Áreas de maior interesse abrangem os temas relacionados à formação profissional, como gestão de pessoas e finanças

Uma pesquisa realizada pelo Sistema CNA/SENAR e pela Associação Brasileira do Agronegócio (ABAG), revelou que a mulher do campo se mostra cada vez mais empreendedora, não se contentando com a posição já conquistada no mercado de trabalho. De acordo o levantamento, elas querem ir muito mais além.

Prova disso, é o número elevado de participantes ouvidas que têm o interesse de aprofundar seus conhecimentos em temas relacionados à formação profissional, em especial, à gestão pessoas, além das áreas de gestão de negócios e finanças.

A pesquisa, realizada com 862 mulheres de diversas regiões do país, foi divulgada no 2º Congresso Nacional das Mulheres do Agro, realizada nos dias 17 e 18 de outubro em São Paulo.
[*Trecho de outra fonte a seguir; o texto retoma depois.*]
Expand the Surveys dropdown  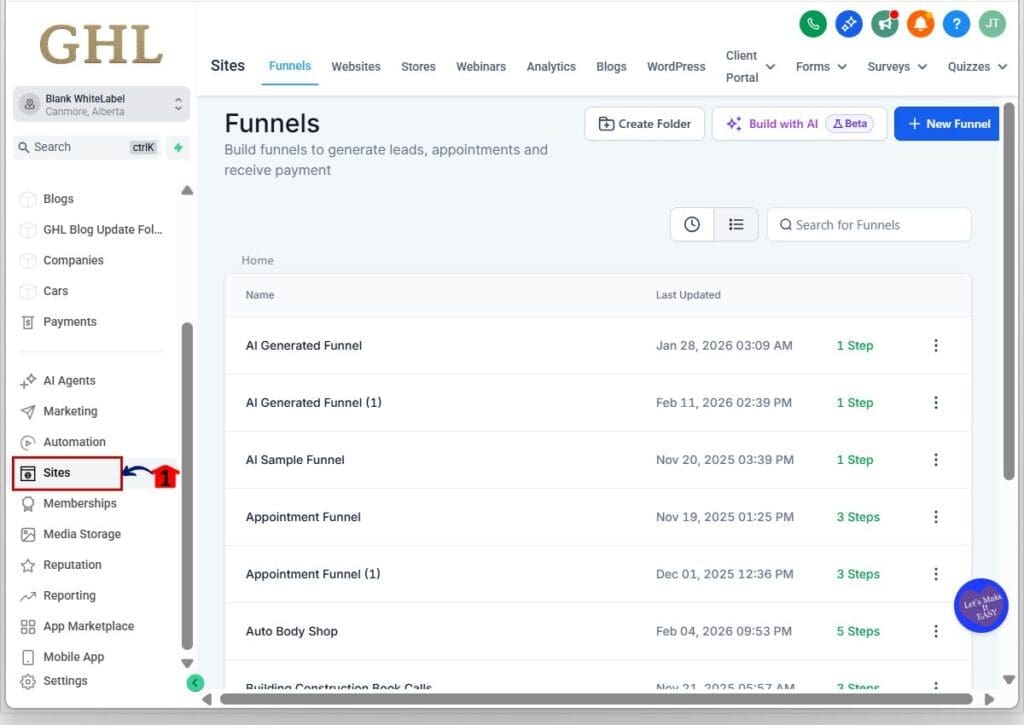(x=897, y=67)
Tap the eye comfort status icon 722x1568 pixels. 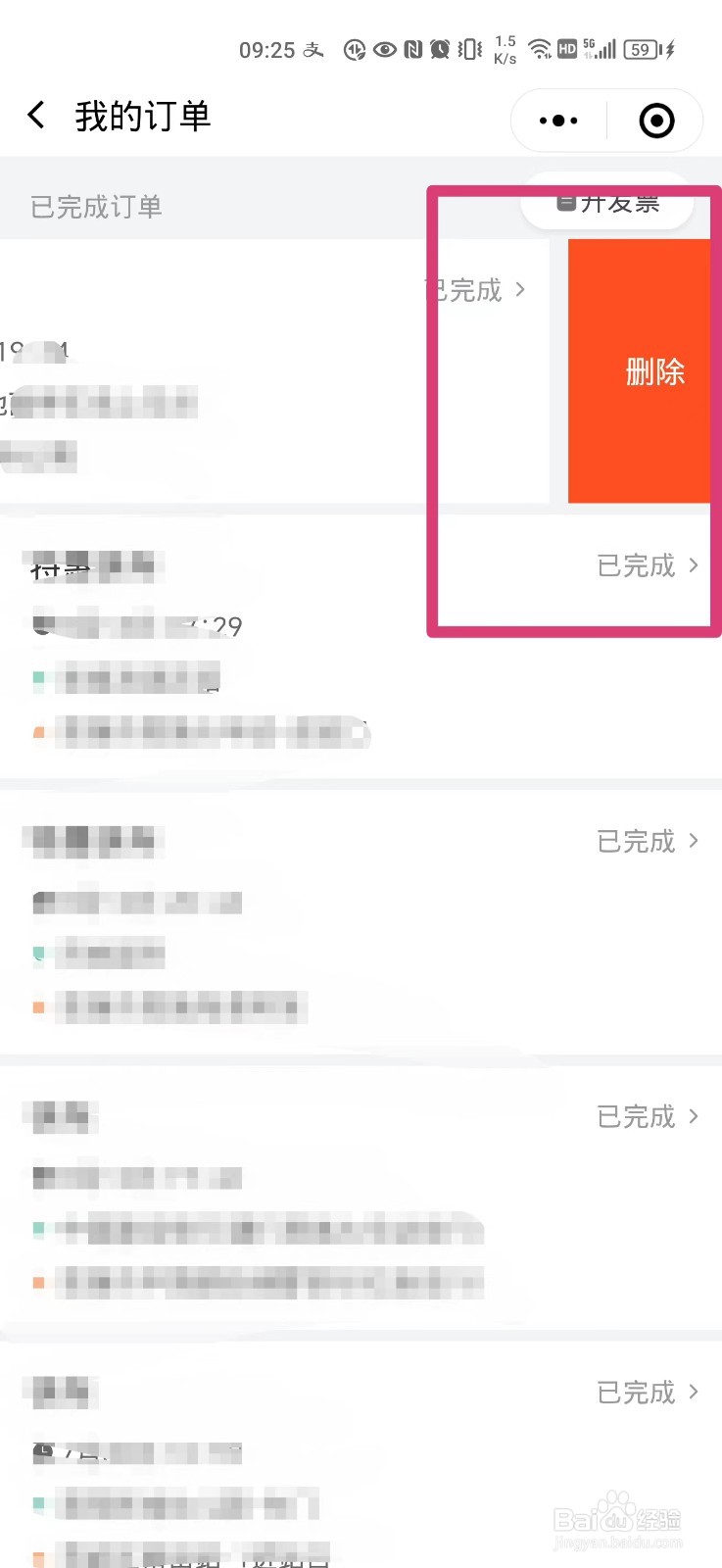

Do total, 60% são proprietárias ou sócias; 49,5% trabalham em minifúndios e 55% se sentem preparadas para desenvolver qualquer atividade no campo.
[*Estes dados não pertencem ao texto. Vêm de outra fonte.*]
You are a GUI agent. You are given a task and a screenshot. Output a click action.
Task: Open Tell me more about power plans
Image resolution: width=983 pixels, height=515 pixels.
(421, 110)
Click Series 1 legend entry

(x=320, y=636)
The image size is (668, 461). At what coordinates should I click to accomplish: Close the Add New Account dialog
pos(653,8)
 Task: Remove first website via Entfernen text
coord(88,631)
“As mulheres do campo estão quebrando um paradoxo. Antes a preocupação estava muito voltada para o solo, maquinário e agora é preciso focar em gestão. Principalmente, das pessoas, dos colaboradores que estão na propriedade. Hoje a agropecuária é altamente inovadora e tecnológica, mas os grandes diferenciais dentro das propriedades são as pessoas, o capital intelectual, o talento”, afirmou Dyovanna Depolo, coordenadora da Faculdade CNA a Distância.

Conectadas com o mundo

Outro dado importante detectado ao longo do levantamento é a conectividade das mulheres do campo com as ferramentas de comunicação. Mais de 95% das entrevistadas usam o WhatsApp e quase 93% o Facebook.
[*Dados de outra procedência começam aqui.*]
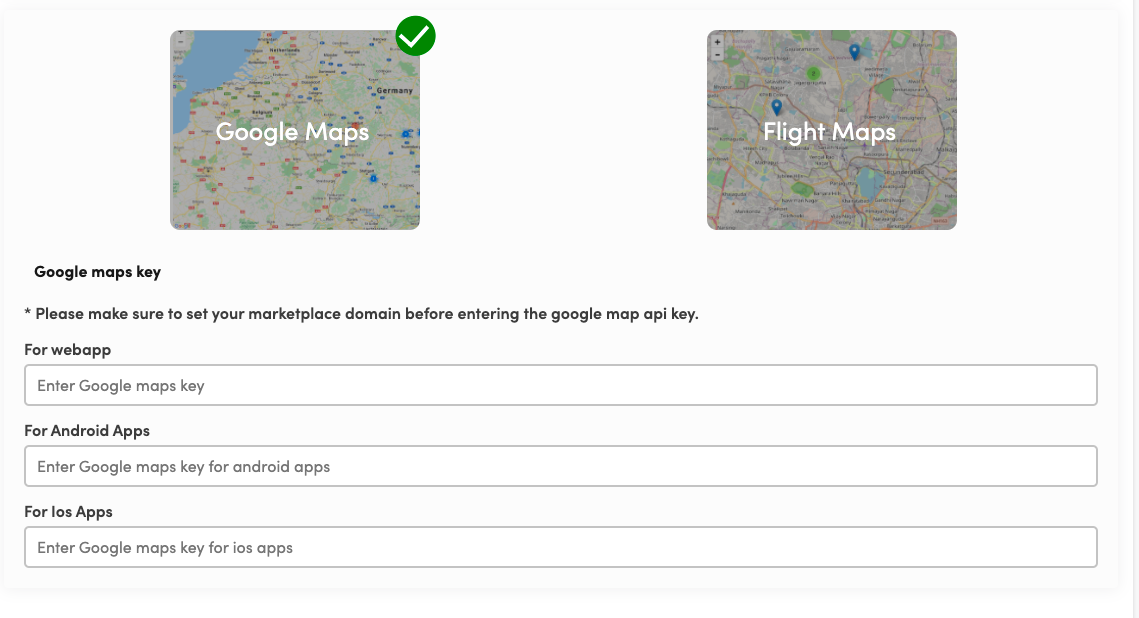Click the "Google maps key" heading
Screen dimensions: 1139x618
97,272
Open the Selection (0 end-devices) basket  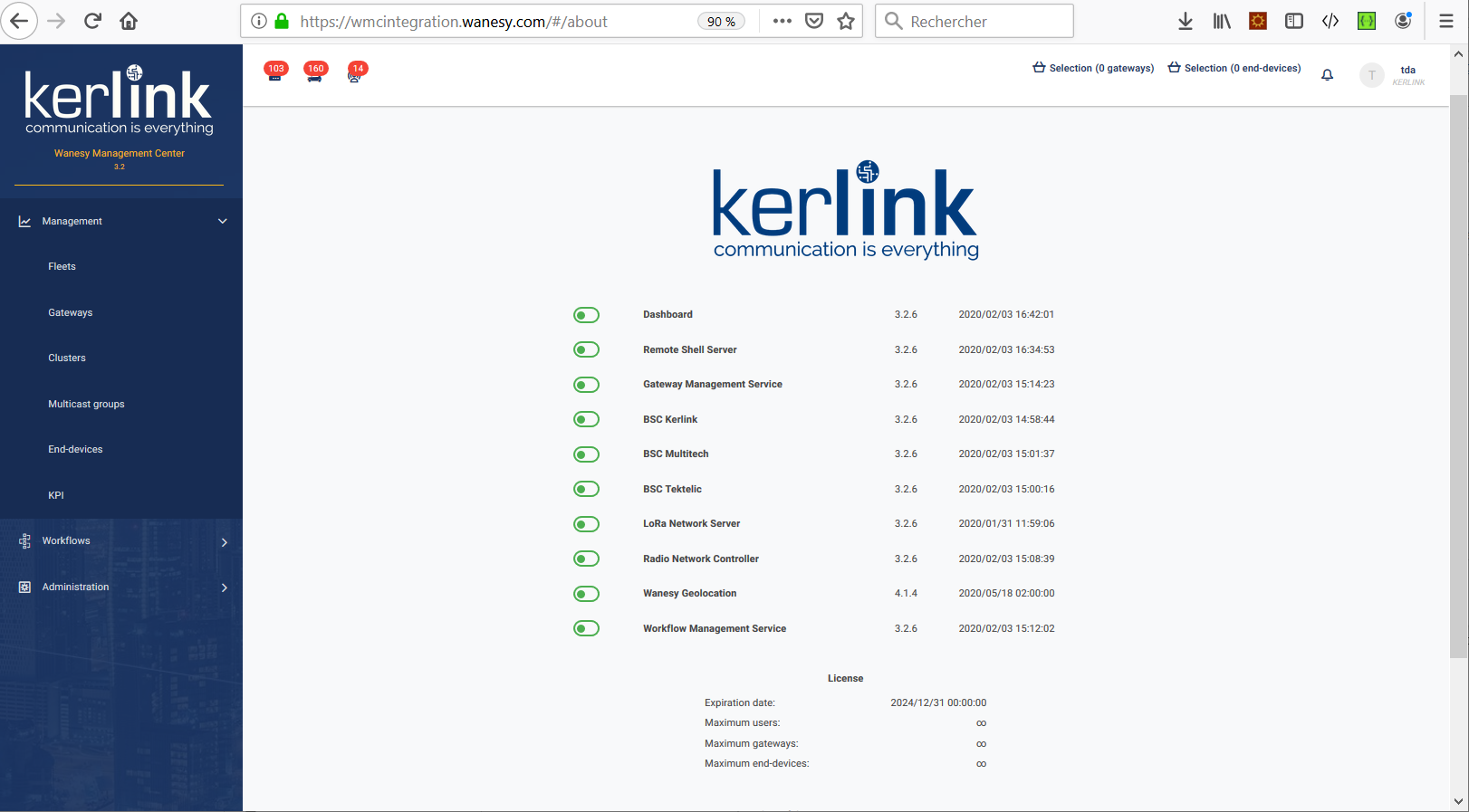[1234, 68]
Para a empresária rural Carla de Freitas, que possui propriedade em Rondônia e mora em São Paulo por conta da faculdade, as mulheres precisam ser, também, protagonistas dessa inovação do setor agropecuário. “Ela precisa estar ligada no que vai precisar e no que vai acompanhar a vida dela daqui pra frente: essa valorização, essa busca do conhecimento da tecnologia, das novas tecnologias”, conclui Carla.